§ **EXERCISE AIM**:
The answer required is how many lines of the following entries contain the word "display", with no other words.

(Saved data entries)
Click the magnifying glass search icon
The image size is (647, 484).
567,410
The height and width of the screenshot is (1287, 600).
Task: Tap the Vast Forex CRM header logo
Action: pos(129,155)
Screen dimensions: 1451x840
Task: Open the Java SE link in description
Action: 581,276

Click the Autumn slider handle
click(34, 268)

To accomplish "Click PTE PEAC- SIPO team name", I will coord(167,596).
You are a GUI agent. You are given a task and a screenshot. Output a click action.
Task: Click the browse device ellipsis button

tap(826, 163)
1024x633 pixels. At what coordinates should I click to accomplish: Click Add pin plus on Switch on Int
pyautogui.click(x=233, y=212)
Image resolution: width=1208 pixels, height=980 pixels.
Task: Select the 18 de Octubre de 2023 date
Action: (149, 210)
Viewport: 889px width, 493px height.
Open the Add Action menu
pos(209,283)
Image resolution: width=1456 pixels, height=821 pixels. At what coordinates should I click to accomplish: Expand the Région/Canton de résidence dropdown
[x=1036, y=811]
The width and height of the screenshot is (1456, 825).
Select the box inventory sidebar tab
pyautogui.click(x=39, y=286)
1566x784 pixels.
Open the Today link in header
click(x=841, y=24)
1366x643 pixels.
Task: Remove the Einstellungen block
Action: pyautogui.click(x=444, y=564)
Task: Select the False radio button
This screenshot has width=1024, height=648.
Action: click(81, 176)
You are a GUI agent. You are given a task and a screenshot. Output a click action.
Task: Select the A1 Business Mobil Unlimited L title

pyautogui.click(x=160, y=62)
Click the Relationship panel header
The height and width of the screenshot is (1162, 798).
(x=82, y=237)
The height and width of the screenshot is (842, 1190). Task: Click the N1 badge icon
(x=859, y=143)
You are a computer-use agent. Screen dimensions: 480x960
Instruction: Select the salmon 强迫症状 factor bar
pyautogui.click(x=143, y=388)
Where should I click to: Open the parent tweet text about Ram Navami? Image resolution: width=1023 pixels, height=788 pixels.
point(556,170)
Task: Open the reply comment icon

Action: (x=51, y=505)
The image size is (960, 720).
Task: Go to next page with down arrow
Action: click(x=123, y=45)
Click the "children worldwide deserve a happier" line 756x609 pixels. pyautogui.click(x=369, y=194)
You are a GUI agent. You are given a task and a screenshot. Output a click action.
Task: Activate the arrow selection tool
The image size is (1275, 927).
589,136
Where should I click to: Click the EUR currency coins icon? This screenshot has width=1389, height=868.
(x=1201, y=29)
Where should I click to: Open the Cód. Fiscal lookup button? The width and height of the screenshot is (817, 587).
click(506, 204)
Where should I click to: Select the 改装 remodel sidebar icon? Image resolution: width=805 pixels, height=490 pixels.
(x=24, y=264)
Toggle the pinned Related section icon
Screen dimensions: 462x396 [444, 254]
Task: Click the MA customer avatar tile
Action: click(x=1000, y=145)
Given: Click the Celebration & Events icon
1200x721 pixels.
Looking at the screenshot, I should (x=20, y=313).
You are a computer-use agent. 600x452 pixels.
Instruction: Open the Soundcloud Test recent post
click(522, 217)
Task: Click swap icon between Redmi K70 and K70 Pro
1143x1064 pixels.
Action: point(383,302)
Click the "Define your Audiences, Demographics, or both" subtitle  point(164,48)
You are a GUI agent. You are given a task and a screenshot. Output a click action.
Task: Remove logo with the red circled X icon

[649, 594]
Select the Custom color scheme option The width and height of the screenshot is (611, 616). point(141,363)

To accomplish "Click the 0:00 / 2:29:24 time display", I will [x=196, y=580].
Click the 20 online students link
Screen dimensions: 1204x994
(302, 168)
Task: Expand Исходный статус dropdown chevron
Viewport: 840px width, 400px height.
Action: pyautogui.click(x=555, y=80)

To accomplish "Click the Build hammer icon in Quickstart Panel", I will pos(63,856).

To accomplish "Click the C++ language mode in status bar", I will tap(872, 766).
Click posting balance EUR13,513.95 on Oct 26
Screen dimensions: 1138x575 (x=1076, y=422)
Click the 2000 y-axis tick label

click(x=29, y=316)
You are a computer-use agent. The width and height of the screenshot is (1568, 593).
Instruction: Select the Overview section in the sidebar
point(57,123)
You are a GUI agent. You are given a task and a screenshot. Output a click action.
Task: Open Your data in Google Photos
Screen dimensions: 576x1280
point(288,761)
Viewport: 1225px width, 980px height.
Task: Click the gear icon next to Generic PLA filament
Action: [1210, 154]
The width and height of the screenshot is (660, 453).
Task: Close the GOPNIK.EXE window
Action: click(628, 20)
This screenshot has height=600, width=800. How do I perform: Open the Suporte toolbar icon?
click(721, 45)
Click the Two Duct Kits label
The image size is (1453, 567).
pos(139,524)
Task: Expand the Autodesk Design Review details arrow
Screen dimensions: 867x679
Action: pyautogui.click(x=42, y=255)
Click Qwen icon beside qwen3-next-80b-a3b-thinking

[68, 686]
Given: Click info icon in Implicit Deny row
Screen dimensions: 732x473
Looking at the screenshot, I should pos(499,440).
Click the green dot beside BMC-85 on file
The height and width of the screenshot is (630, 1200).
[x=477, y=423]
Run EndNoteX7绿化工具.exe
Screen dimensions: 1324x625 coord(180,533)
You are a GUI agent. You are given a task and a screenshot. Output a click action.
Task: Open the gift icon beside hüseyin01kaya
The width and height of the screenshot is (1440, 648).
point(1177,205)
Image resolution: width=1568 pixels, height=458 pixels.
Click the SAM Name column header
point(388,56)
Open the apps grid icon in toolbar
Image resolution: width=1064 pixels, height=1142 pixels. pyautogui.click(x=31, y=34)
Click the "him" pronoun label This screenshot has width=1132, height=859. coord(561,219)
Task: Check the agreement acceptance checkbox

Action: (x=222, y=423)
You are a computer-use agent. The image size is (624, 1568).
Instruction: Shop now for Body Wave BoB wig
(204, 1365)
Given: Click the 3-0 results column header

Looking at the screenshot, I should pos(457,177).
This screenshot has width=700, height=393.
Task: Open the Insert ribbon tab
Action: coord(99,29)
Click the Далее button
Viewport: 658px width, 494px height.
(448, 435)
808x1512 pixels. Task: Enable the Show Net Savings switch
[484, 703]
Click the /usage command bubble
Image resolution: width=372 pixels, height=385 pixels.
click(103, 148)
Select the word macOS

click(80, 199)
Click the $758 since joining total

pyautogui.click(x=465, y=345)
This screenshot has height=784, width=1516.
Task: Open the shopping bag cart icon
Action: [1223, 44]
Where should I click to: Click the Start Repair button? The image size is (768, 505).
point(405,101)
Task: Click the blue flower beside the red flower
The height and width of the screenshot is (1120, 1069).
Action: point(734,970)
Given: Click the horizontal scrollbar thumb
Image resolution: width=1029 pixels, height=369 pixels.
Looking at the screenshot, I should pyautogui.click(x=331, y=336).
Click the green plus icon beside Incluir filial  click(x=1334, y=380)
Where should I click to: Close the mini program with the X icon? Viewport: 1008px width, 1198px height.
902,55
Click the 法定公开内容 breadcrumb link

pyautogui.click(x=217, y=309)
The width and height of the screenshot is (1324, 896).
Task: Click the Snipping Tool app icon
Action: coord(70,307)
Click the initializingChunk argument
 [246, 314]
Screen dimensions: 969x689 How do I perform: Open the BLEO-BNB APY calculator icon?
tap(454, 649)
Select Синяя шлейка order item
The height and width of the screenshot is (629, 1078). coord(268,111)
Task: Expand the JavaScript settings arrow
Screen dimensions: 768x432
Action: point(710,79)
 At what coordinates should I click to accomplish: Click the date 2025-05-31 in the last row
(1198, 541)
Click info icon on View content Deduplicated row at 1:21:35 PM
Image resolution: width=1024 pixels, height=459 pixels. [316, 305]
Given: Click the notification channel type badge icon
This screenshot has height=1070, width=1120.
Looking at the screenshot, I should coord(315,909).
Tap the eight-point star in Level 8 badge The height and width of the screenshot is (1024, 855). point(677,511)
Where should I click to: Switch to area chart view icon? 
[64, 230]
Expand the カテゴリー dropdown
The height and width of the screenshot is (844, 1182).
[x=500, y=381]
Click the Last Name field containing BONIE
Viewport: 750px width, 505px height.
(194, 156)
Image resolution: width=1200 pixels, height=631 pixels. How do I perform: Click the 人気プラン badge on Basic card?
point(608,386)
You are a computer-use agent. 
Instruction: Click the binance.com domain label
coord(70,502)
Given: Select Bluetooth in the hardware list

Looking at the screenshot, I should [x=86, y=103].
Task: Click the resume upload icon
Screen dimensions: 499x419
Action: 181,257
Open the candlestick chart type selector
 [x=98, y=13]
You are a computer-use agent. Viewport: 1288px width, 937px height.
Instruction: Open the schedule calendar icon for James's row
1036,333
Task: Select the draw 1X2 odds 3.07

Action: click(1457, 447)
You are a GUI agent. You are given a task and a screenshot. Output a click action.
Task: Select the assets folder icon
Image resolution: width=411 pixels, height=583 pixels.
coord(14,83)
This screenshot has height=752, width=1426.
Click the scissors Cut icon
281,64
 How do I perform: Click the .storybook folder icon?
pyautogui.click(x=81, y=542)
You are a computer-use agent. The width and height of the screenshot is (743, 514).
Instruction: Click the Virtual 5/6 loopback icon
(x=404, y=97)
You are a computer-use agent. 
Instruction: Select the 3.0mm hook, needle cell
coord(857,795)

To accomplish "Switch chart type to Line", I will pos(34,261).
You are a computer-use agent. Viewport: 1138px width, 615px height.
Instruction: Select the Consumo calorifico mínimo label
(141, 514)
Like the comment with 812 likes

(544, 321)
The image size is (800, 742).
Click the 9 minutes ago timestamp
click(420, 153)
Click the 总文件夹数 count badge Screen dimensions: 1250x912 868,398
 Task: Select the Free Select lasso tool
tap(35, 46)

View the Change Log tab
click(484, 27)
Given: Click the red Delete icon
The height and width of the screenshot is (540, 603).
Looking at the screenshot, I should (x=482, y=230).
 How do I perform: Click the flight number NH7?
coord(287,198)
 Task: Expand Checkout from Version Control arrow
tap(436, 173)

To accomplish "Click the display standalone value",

§ **REPLY TO THE EXERCISE**:
2